As the guest, Tracy Noble's Myra is the one theoretically most equipped to take on the Bliss', and therefore the one most thoroughly steamrollered by seduction and selective outrage - constantly thrown off-centre by the family. Joe Dinn gives his stiff-upper-lip a very thorough stretching as the constantly-trying-to-be-diplomatic-and-failing Richard, letting us see how far out of his comfort zone he really is. Meaghan Stewart brings gleeful heartiness to the role of athletic Sandy, constantly attempting to be a good team-player even as the rule of the game shift constantly around her. And Robbie Haltiner gives the dim himbo Jackie an endearing sweetness eveh as it's clear he doesn't really get what's going on around him and is vaguely upset by all of it. Alice Ferguson steals scenes wholesale as the annoyed-but-enjoying-getting-a-chance-to-be-annoyed maid Clara. 
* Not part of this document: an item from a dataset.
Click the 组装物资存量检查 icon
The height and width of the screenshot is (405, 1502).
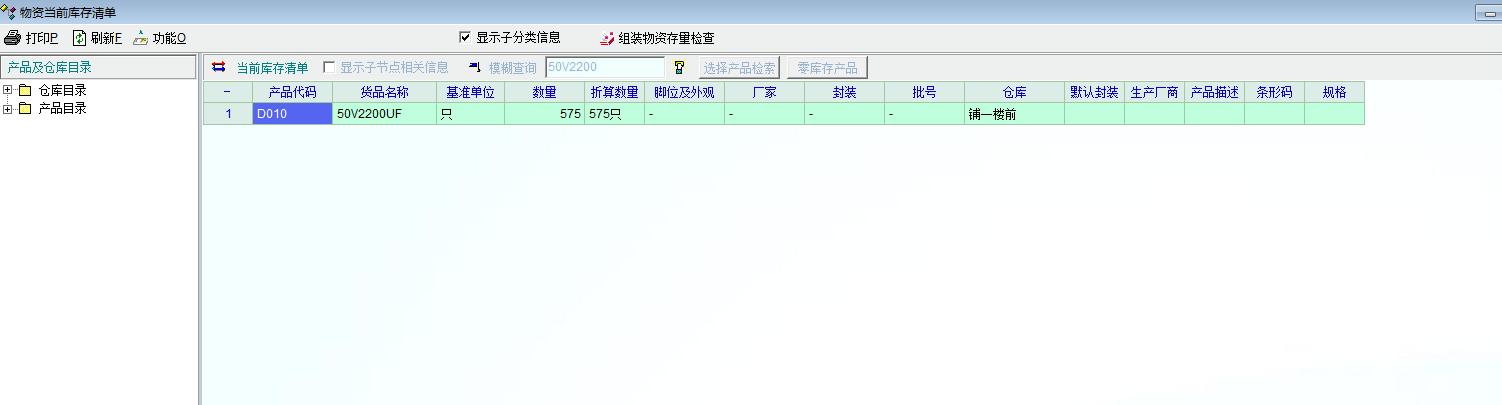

The cast are bedecked in gorgeous Fiona Leach and Tanya Taylor outfits, sharp and sophisticated as appropriate. The play survives a century after its premiere because outsized egos and powerful pretension has never gone out of style, and because it's the kind of play that rewards the cast getting deeper and deeper into character - the more actressy Judith is, the heartier Sandy is, the more diplomatic Richard is, the funnier the play is. In all, this production is a delight, springtime on stage a whole month earlier than usual. 

Thursday, 3 August 2023

Legacies, Q the Locals and Ribix Productions, The Q, 2-5 August

 

Rachel Pengilly writes and directs this story, based on her own family history, of six young Scottish stowaways on the cargo ship Arran, whose experiences shocked people back home when they came to light in 1868. It's a brutal but compelling story, and Pengilly has staged it well with strong visual stage pictures and, in the latter half, a strong dramatic thrust as the boys' experience becomes harsher and crueler. It's a spectacular-looking production on Mel and Lachlan Davies' stunningly beautiful set, lit to perfection by Jacob Aquillina, with careful but powerful sound design from Shannon Parnell. Hanna Pengilly's movement direction ensures we get the sense of the boy's environment, whether it be on ship, land, ice or in water. 
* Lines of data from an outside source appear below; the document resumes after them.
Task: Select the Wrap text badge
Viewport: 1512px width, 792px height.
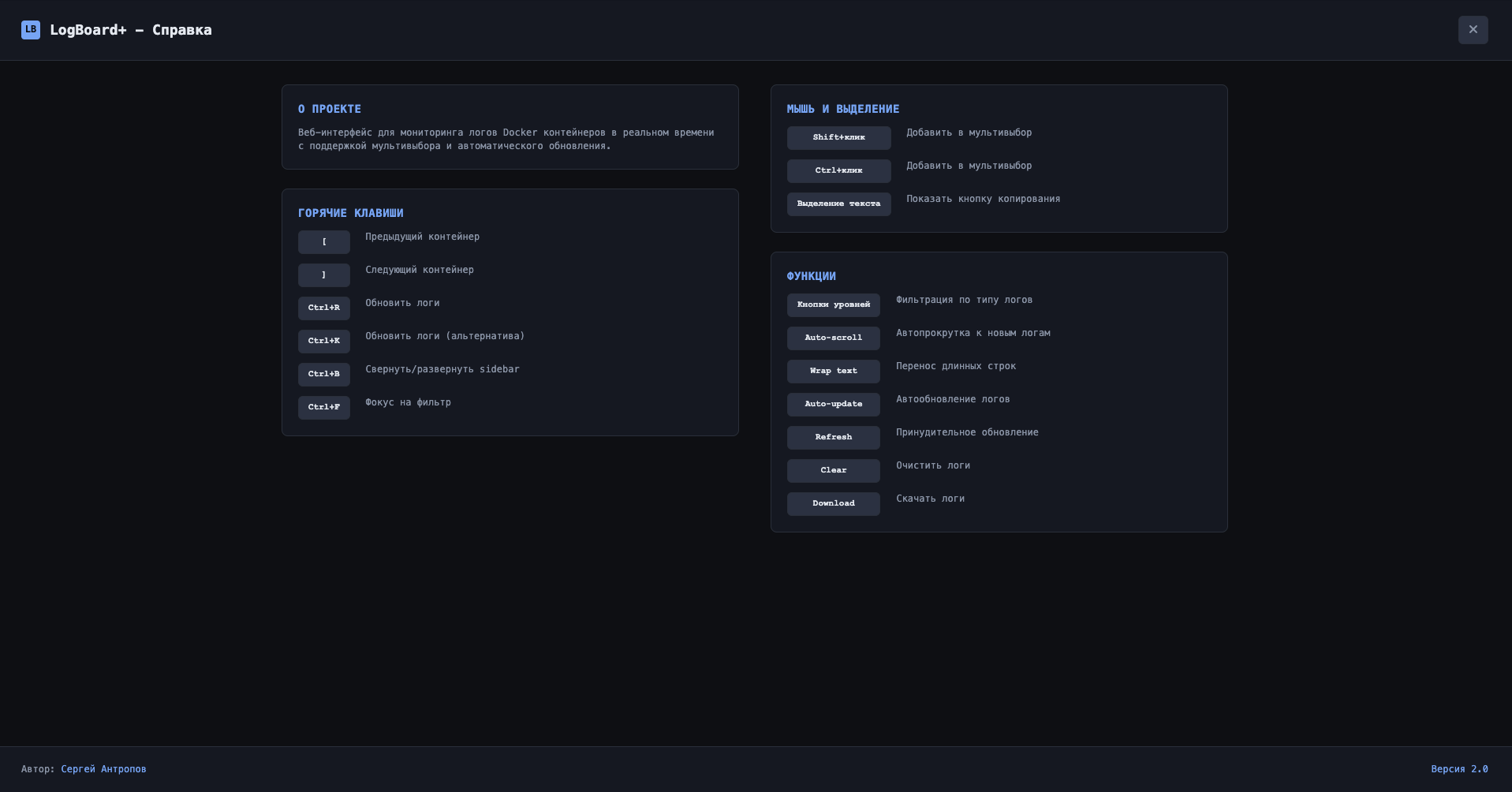Action: coord(833,372)
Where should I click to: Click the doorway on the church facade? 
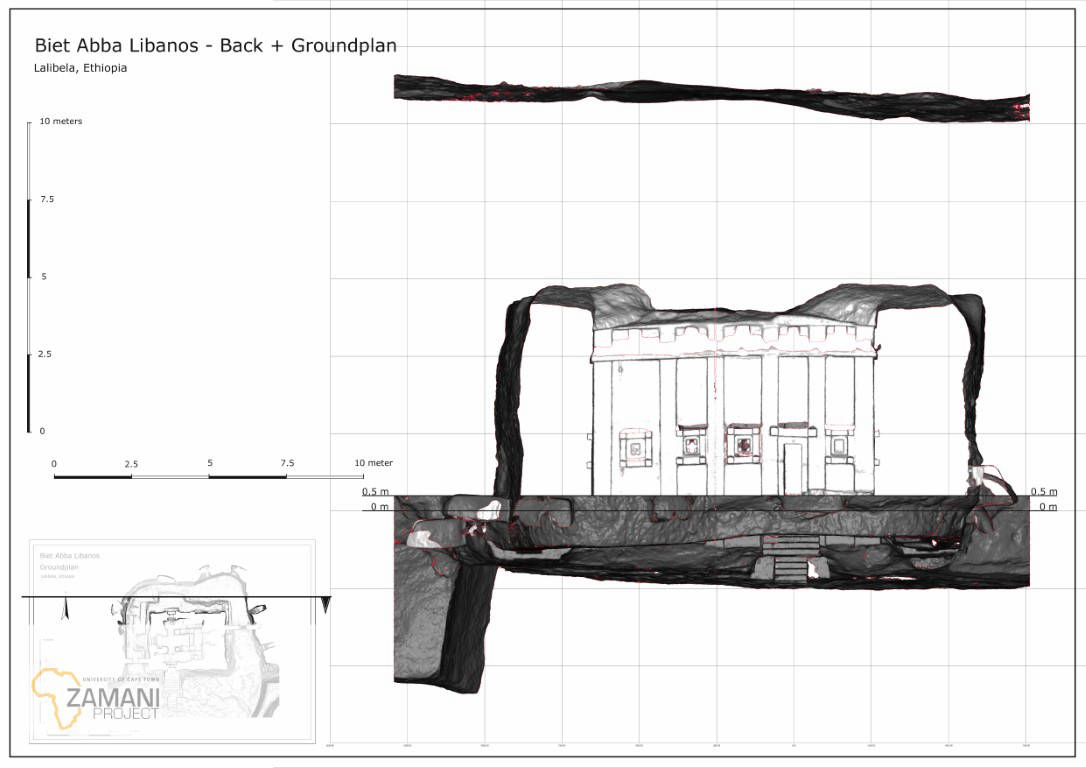click(x=792, y=468)
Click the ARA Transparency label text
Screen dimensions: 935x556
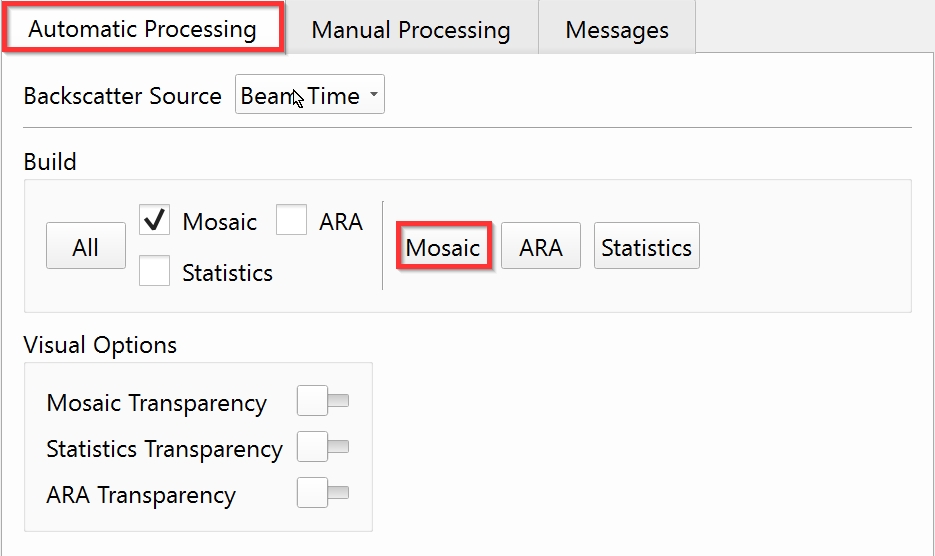click(141, 495)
If there is anything to criticise, it's that the first half feels a little bogged down by some generic seafaring events - the driving force of the story doesn't show up until the last five minutes of act one - act two, by contrast, knows exactly where it's going and what it's about, and is compelling throughout. I understand Pengilly's desire not to tip her hand to where the story is going, but ultimately this leads to a slightly underpowered first act, followed by a powerhouse act two. 

The eleven-strong cast is powerful - the six boys, played by Phoebe Silberman, Tamara Brammsll, Tom Bryson, Joshua James, Zoe Ross and Jack Morton, all combine fresh-faced innocence and enthusiasm for adventure with the dawning dread of what's in store for them. There's a powerful dynamic between Tom Cullen's Captain Watt and Christopher Samuel Carroll's First Mate Kerr, as Watt is persuaded into making dreadful decisions - Carroll has a real knack for insidiousness. Tabby Silberman, Chips and Heidi Silberman make up the remaining ensemble, and pick out moments of compassion, honesty and truth. 
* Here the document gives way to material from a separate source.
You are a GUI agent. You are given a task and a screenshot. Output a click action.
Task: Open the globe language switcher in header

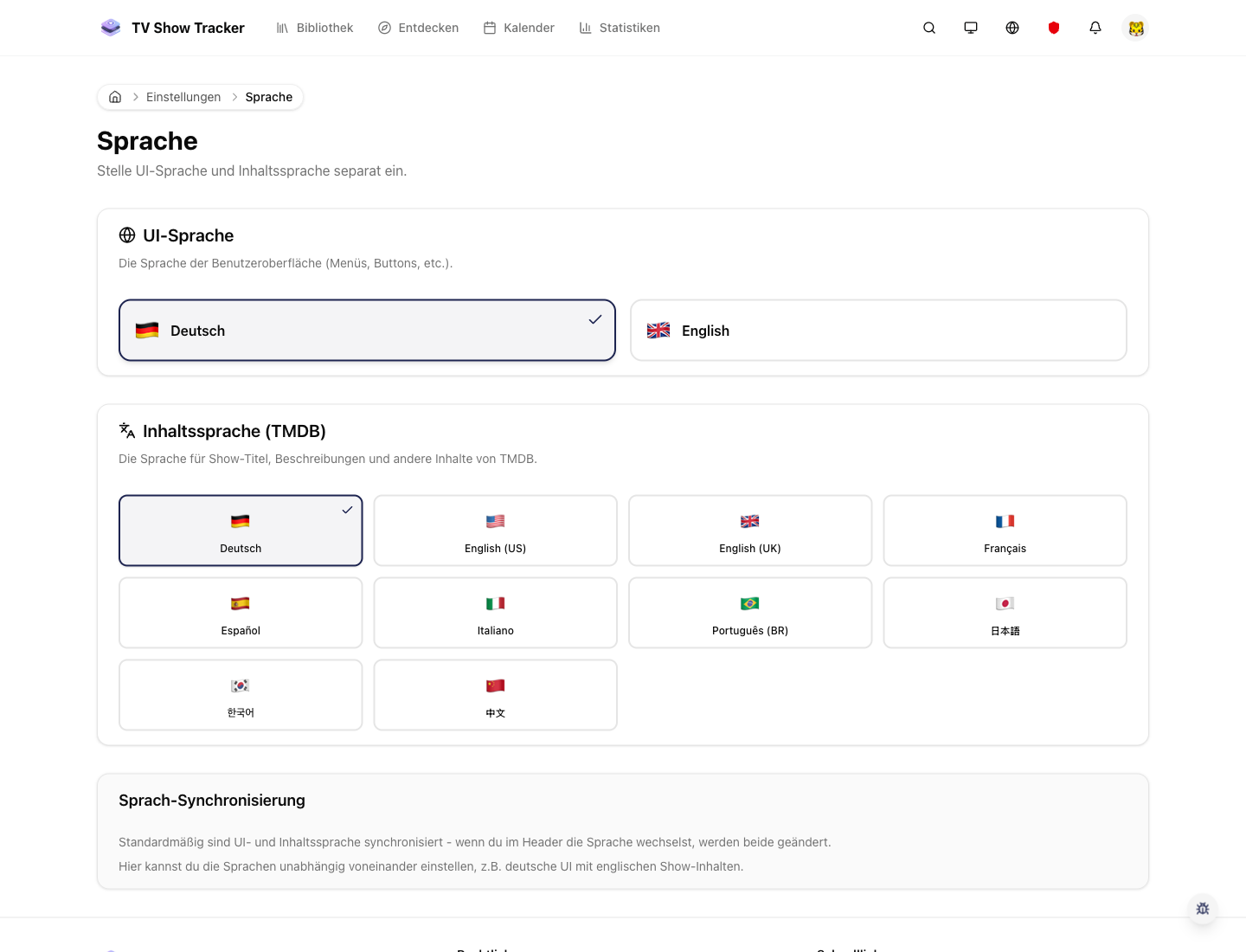click(1012, 28)
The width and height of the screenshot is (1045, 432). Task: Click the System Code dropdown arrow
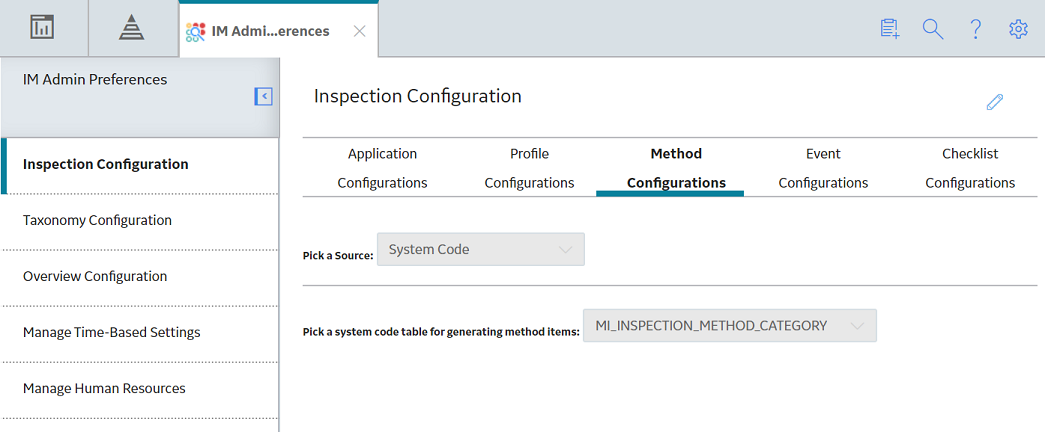[565, 250]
As a mainstage directoral debut, Pengilly has shown herself a powerfully skilled creator of stage pictures, finding a strong personal narrative and delivering it well. As a writer she's not quite as strong - the balance between the two acts isn't quite strong enough and Act One needs further work to really service the piece better. But when the story is wrapped up it's a powerful, personal tale, told well, and is a credit to the Q's "Q the Locals" series.